El día de la sesión es el final, no el principio
La gente cree que una sesión de contenido es «el día que vienen a hacer fotos». Error. El día de rodaje es la punta del iceberg. El 80% del resultado se decide en la preparación: qué vas a contar, para quién, en qué formatos y con qué objetivo. Sin eso, tienes una sesión de fotos cualquiera, no una sesión de contenido estratégico.
Qué tener listo antes
1. Un objetivo concreto, no «contenido para redes»
«Necesito contenido» no es un brief. ¿Para qué? ¿Lanzas un servicio nuevo? ¿Quieres posicionar una línea concreta? ¿Necesitas humanizar la marca? Cada objetivo pide tomas distintas. Definir esto primero evita el clásico «tengo 200 fotos y no sé qué hacer con ninguna».
2. Un moodboard que alinee expectativas
Antes de la sesión, referencias visuales: qué estética buscas, qué te gusta, qué no quieres ni de lejos. Esto evita la sorpresa desagradable de recibir un material técnicamente perfecto pero que no tiene nada que ver con tu marca. El moodboard es un contrato visual entre tú y quien produce.
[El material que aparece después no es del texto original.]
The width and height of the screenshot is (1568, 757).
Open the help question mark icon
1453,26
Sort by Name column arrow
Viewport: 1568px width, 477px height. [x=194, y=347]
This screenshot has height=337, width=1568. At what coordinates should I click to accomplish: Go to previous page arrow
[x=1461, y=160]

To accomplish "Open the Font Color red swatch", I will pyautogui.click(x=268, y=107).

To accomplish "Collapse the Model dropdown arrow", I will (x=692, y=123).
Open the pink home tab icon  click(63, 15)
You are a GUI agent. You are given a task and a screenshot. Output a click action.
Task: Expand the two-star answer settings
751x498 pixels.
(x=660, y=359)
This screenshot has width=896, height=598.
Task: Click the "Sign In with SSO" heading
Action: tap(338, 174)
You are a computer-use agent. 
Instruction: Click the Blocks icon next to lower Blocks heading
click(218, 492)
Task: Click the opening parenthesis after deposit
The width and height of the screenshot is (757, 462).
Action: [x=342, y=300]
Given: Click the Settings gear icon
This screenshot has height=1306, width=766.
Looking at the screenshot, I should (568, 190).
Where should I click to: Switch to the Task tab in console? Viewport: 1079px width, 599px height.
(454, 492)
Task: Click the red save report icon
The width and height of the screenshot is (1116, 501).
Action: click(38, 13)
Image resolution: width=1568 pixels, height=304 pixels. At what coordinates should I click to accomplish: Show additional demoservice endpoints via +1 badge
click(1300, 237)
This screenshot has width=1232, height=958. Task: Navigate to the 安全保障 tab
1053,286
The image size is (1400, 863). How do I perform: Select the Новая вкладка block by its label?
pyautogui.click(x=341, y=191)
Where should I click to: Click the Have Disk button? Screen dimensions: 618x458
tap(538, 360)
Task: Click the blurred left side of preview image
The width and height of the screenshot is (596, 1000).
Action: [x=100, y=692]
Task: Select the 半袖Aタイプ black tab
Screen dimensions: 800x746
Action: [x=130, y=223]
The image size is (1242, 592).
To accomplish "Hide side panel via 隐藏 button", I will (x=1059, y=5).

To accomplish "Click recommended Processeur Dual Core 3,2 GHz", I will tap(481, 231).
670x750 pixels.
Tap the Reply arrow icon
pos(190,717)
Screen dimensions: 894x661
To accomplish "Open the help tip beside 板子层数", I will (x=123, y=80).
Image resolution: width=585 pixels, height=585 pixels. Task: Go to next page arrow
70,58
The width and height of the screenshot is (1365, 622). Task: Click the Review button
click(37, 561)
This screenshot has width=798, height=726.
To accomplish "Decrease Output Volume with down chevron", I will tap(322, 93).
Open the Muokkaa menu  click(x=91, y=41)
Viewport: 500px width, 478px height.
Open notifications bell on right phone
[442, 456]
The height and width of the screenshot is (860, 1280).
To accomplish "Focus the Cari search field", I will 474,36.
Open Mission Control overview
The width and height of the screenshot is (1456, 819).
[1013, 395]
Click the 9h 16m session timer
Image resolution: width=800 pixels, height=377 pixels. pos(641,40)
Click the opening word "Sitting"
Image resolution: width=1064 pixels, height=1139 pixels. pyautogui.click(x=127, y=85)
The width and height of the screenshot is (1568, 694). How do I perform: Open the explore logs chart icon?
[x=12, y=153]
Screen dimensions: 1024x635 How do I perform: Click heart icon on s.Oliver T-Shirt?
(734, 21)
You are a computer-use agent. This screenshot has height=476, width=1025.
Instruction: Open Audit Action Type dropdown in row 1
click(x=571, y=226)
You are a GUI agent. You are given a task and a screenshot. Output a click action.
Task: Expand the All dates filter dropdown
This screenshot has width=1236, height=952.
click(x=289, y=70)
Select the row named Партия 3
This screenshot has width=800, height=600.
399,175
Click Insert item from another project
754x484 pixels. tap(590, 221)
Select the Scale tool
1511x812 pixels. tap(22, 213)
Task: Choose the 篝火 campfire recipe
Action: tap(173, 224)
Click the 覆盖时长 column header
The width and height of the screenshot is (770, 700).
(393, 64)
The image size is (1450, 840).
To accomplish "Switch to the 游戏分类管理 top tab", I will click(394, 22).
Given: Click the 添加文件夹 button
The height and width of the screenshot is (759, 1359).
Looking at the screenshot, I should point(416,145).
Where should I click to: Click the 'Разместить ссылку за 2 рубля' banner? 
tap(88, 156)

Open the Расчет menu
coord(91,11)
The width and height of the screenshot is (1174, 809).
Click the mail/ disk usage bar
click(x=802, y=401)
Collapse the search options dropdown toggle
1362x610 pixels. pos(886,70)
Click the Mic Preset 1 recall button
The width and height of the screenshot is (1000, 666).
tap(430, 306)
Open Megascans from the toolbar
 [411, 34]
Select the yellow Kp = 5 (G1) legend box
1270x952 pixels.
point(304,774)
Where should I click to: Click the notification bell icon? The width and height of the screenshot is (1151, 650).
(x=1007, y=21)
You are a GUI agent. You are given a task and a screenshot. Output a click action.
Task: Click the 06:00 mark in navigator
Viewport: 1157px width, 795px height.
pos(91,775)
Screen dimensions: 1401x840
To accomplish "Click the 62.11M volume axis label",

3. Una lista de tomas priorizada
No todas las tomas valen lo mismo. Hay imágenes que vas a usar sí o sí (la foto de perfil, el hero de la web) y otras que son «si da tiempo». Prioriza. Así, si la sesión se alarga o el tiempo aprieta, te aseguras de salir con lo imprescindible cubierto.
4. Logística resuelta
Localización, vestuario, atrezzo, horarios de luz. Parece obvio, pero la mayoría de sesiones que salen mal es por logística, no por talento. Llegar y descubrir que la mejor luz era dos horas antes es un clásico que se evita con una checklist.
El error más caro
Improvisar. Llegar al rodaje «a ver qué sale». Sale lo que sale: material disperso, sin hilo, que no se puede convertir en una narrativa. Una sesión preparada rinde para meses; una improvisada rinde para una semana de stories y a otra cosa.
En La Movida nunca levantamos una cámara sin moodboard, lista de tomas y plan de sesión. El día de rodaje solo ejecutamos lo que ya está pensado. Por eso el material rinde tanto.